# Task directions
Pictures excluded, copy all of the data below exactly.

[Saved entries]
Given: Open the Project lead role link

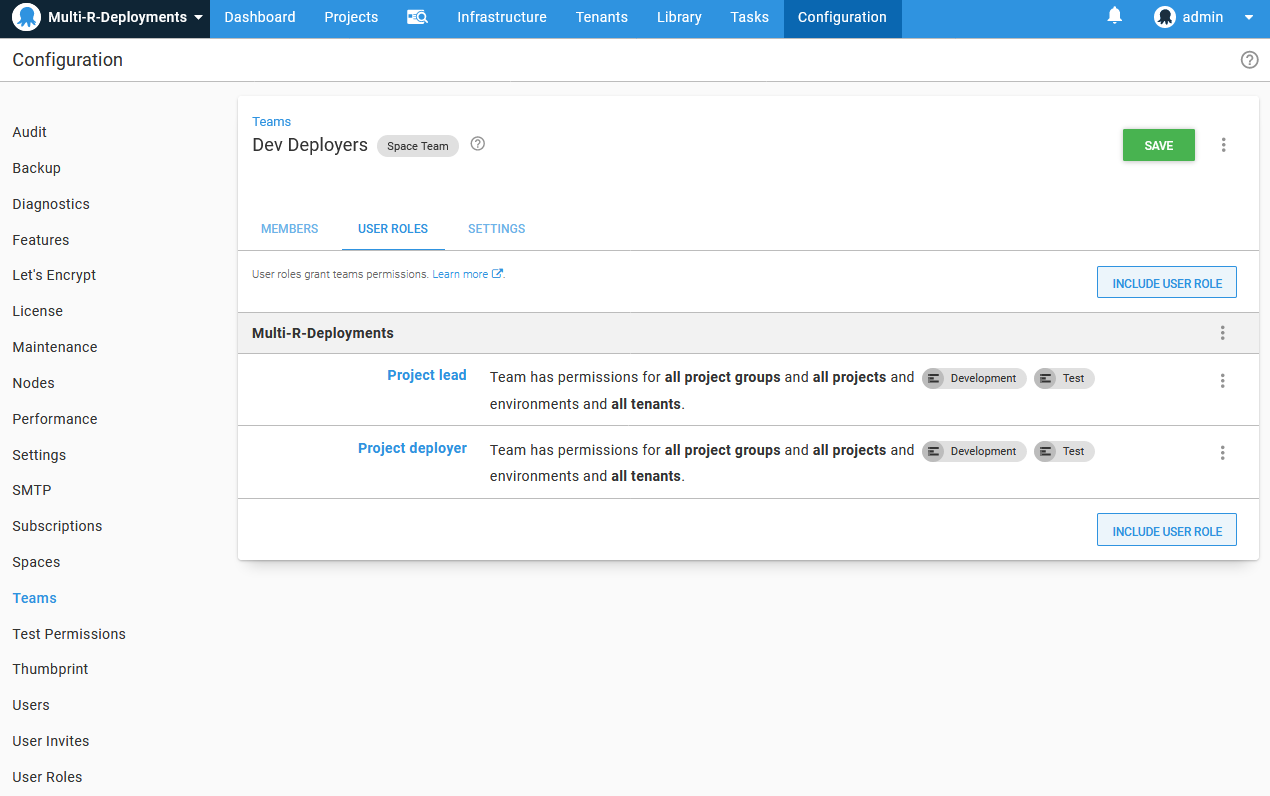Looking at the screenshot, I should coord(427,376).
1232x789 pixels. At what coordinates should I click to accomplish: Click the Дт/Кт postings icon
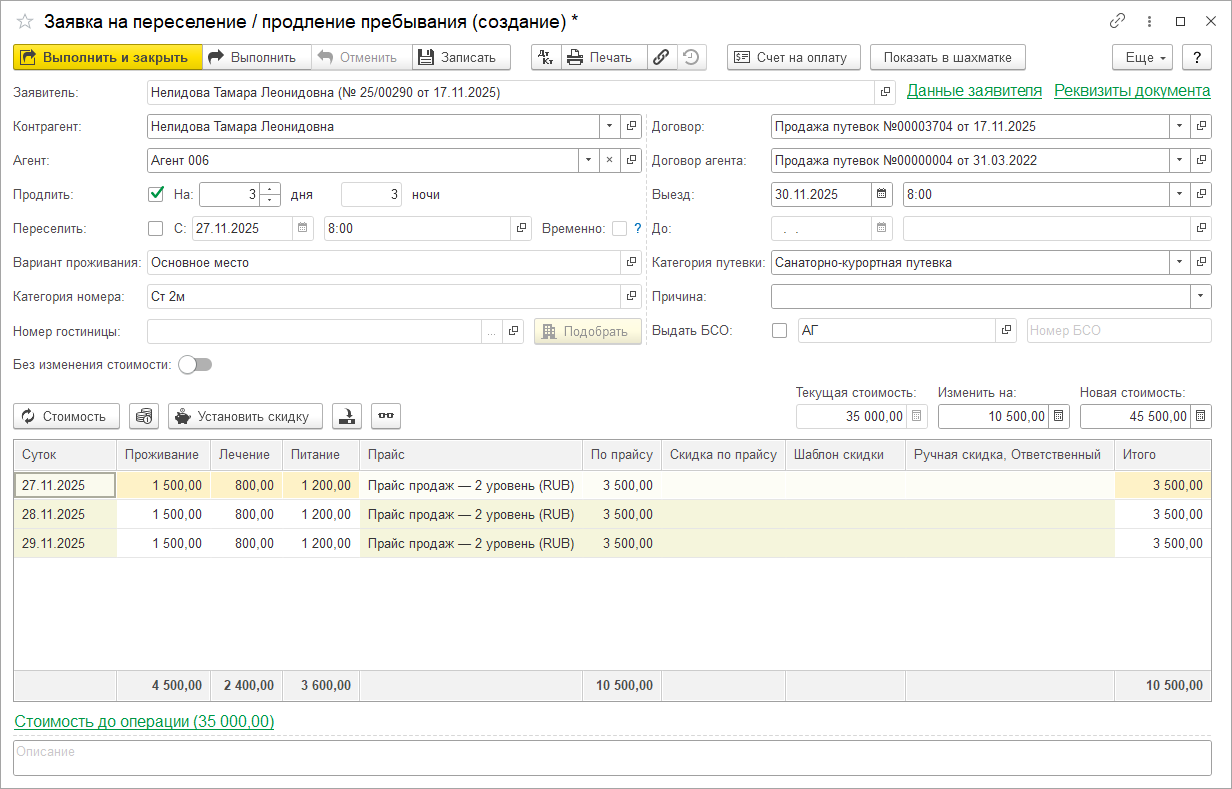[546, 57]
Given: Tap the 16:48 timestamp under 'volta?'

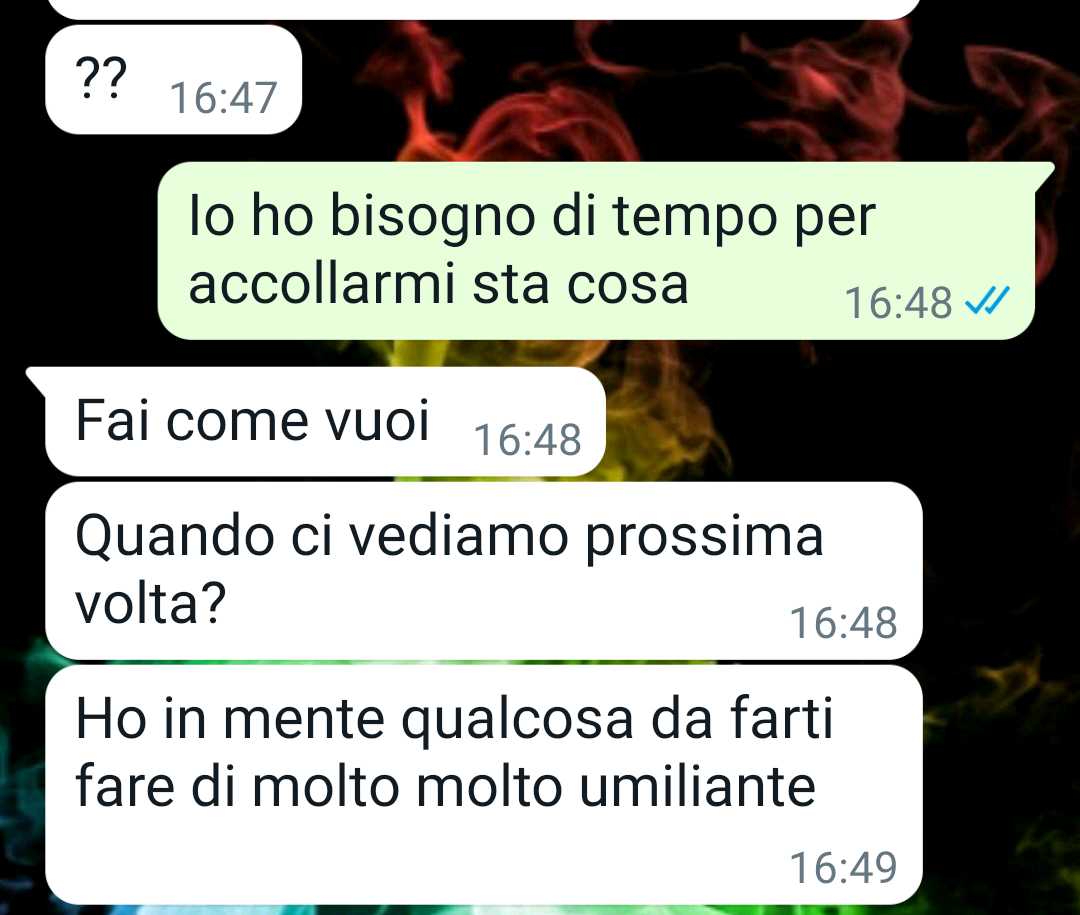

# Solution
Given: Open the Project lead role link

Looking at the screenshot, I should coord(427,376).
1232x789 pixels. At what coordinates should I click to accomplish: Click the Дт/Кт postings icon
[546, 57]
Given: Tap the 16:48 timestamp under 'volta?'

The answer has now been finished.